BEGIN Document section

FAIR’s Unfair Critique

By on February 4, 2005

On February 1, 2005, ABC News’ World News Tonight ran a lengthy report detailing the problem of liberal academic censorship of conservative speech. The report highlighted three FIRE cases and included interviews of me and several students. Yesterday, Fairness and Accuracy in Reporting (FAIR) issued a press release critical of ABC’s report (and critical of my quote in that report). FAIR’s release represents a perfect example of how partisan advocacy groups often use deceptive spin to protect their loyal constituents from hearing anything other than the things they want to hear.

First, FAIR describes my quote in the piece (“You’re going to get more political and intellectual diversity at your average suburban mega-church than you are at an elite university”) as an “ideological” statement that is disguised by FIRE’s description as “nonpartisan.” Note that FAIR does not dispute the accuracy of my quote. It can’t. As recent studies have shown, the level of support for John Kerry amongst Ivy League employees, for example, hovered around 90% (at least as measured by political contributions). According to the 2004 exit polls, regular churchgoers gave Bush 64% of their vote, and Bush won “only” 77% of those who believe abortion should be illegal “in all cases.”

Also, no one can credibly argue that FIRE is anything but nonpartisan. A look at our case archive demonstrates that we support the free speech and academic freedom of students and professors from across the political spectrum. A look at our program staff and our Board of Directors demonstrates the breadth of intellectual diversity at FIRE. In other words, we are as diverse as universities (falsely) claim to be.

Second, FAIR attempts to discredit ABC’s use of student claims of bias at Columbia by referencing the New York Civil Liberties Union as essentially the final authority on the viability and significance of those claims. As FIRE has comprehensively argued, the NYCLU’s understanding of the situation is fundamentally flawed. While it is true that there have been some inappropriate threats against the Columbia professors, neither the NYCLU nor FAIR can rebut the underlying (and undeniable) reality that Columbia’s Middle East and Asian Languages and Cultures department is biased against Israel and that its professors have demonstrated that bias inside and outside of class.

FAIR then attacks the compelling story of Ahmad Al-Qloushi (the Kuwaiti student who was threatened with deportation and recommended for therapy when he wrote a paper praising the Constitution) not by disputing any of the underlying facts, but instead by arguing that the paper Al-Qloushi wrote was “unresponsive to the assignment” and deserved a failing grade. As a former lecturer at Cornell Law School, I can assure you that I never knew the disciplinary options for “unresponsive” or poor-quality essays included psychotherapy and deportation. FAIR cannot really believe that inferior students should be deprived of their constitutional rights.

Finally, FAIR takes issue with the use of Robert O’Neil as a contrary voice. This is silly. Mr. O’Neil is perhaps the most prominent critic of the conservative academic freedom movement. In one widely circulated AP report, he commented that “even the most contentious or disaffected of students in the ’60s or early ’70s never really pressed this kind of issue.” While there are certainly other critics of the movement, it is appropriate for ABC to select the most publicly prominent.

ABC’s report was accurate, and it was balanced. FAIR chose the wrong target for its sloppy, partisan release.

END Document section
BEGIN Data

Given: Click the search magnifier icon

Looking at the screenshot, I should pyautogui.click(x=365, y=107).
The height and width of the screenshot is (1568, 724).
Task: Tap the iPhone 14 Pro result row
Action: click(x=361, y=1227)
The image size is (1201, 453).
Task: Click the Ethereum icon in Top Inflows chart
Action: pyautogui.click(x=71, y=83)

END Data

• **Work order 1**: According to the article on FAIR's critique, what share of their vote did regular churchgoers give Bush in the 2004 exit polls?
• **Work order 2**: Transcribe the article on FAIR's critique between "On February 1, 2005, ABC" and "want to hear.", inclusive.
The stored records aren't needed here.

• **Exercise solution 1**: Regular churchgoers gave Bush 64% of their vote.

• **Exercise solution 2**:
On February 1, 2005, ABC News’ World News Tonight ran a lengthy report detailing the problem of liberal academic censorship of conservative speech. The report highlighted three FIRE cases and included interviews of me and several students. Yesterday, Fairness and Accuracy in Reporting (FAIR) issued a press release critical of ABC’s report (and critical of my quote in that report). FAIR’s release represents a perfect example of how partisan advocacy groups often use deceptive spin to protect their loyal constituents from hearing anything other than the things they want to hear.